**Work to be completed:** Retype everything from the line containing "This screenshot has height=600, width=1116." down to the line containing "coord(567,224)", both included, leaving out the pictures.

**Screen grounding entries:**

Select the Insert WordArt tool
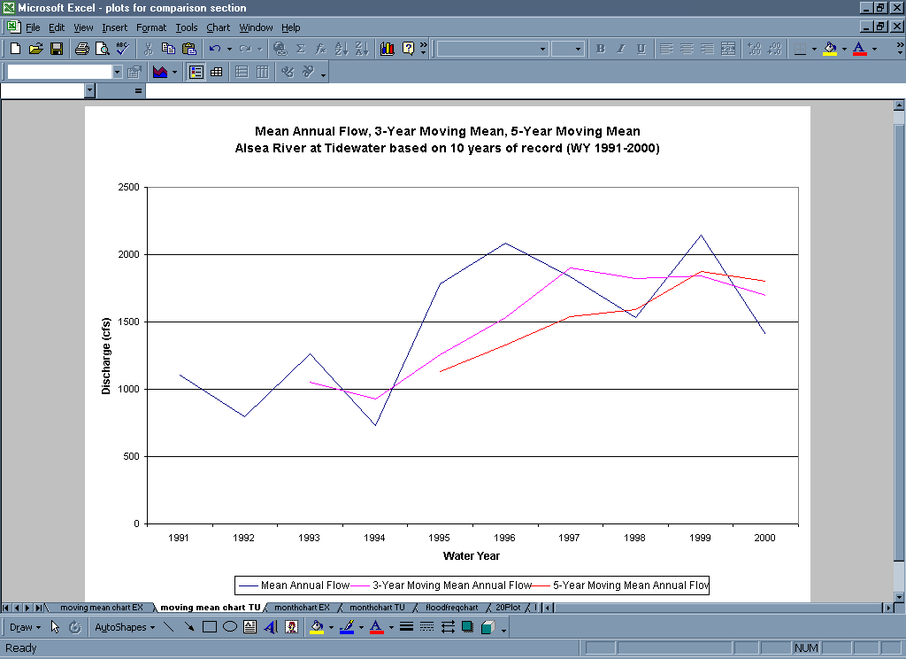 coord(271,627)
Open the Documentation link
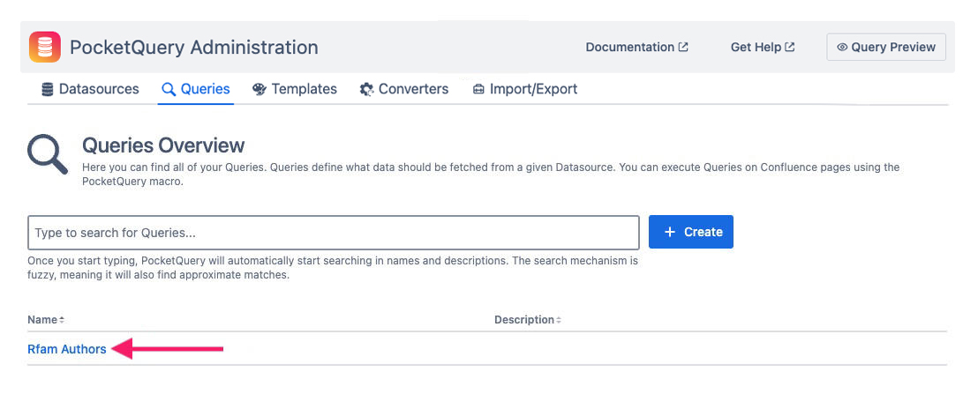Screen dimensions: 978x394 click(x=629, y=48)
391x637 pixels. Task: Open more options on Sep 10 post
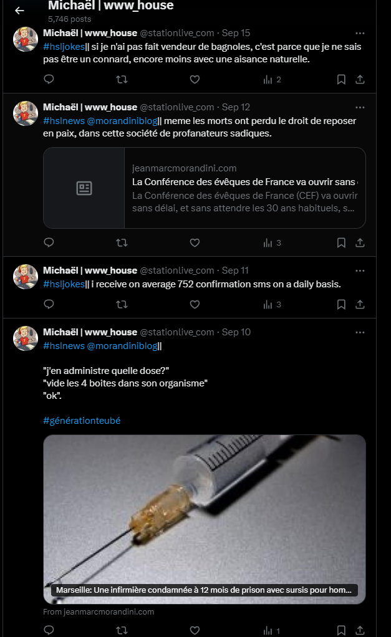coord(360,332)
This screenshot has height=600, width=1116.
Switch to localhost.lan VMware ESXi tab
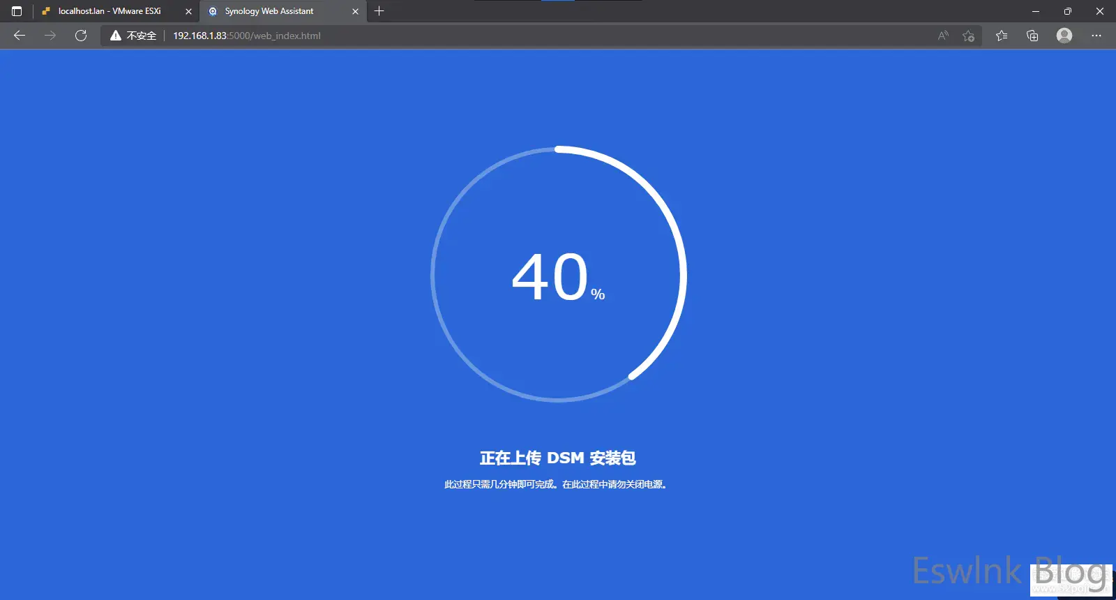coord(110,11)
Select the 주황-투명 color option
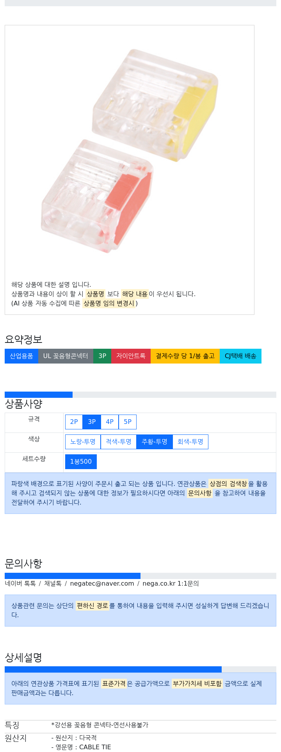281x752 pixels. pos(155,442)
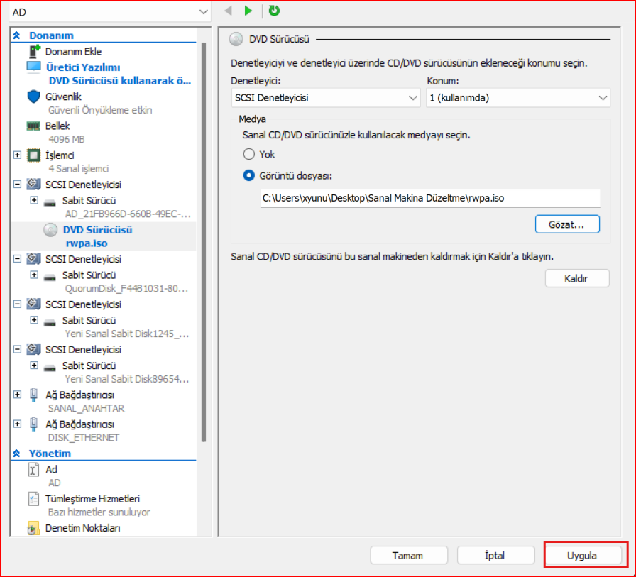Click the Gözat browse button
The width and height of the screenshot is (636, 577).
coord(567,224)

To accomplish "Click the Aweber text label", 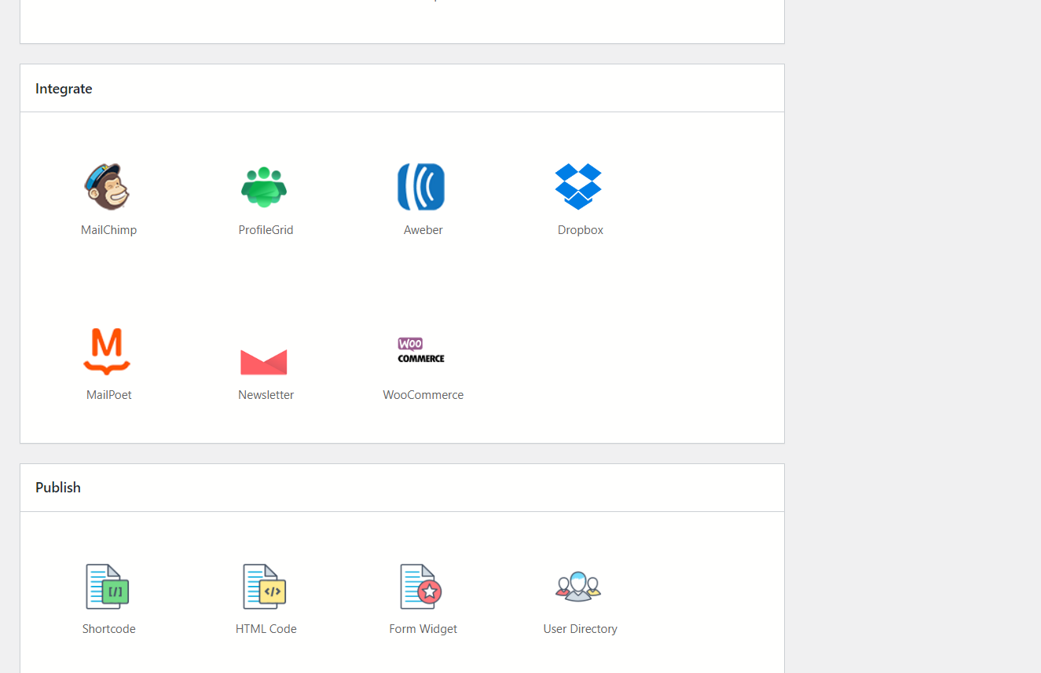I will pyautogui.click(x=423, y=229).
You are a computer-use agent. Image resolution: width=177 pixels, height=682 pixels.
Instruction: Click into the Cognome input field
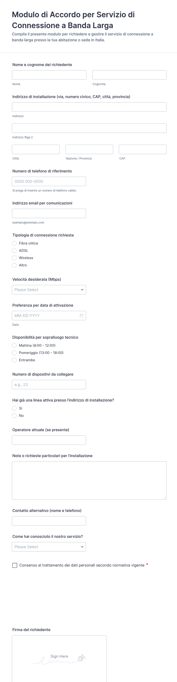click(x=129, y=75)
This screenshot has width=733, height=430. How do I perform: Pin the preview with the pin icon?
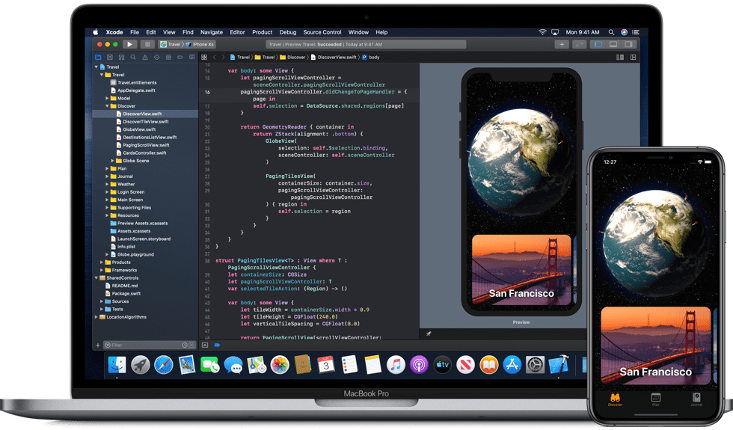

**Exercise answer:**
This screenshot has height=600, width=1116.
Switch to localhost.lan VMware ESXi tab
coord(110,11)
Select the 주황-투명 color option
281x752 pixels. pos(155,442)
Click the Gözat browse button
The width and height of the screenshot is (636, 577).
coord(567,224)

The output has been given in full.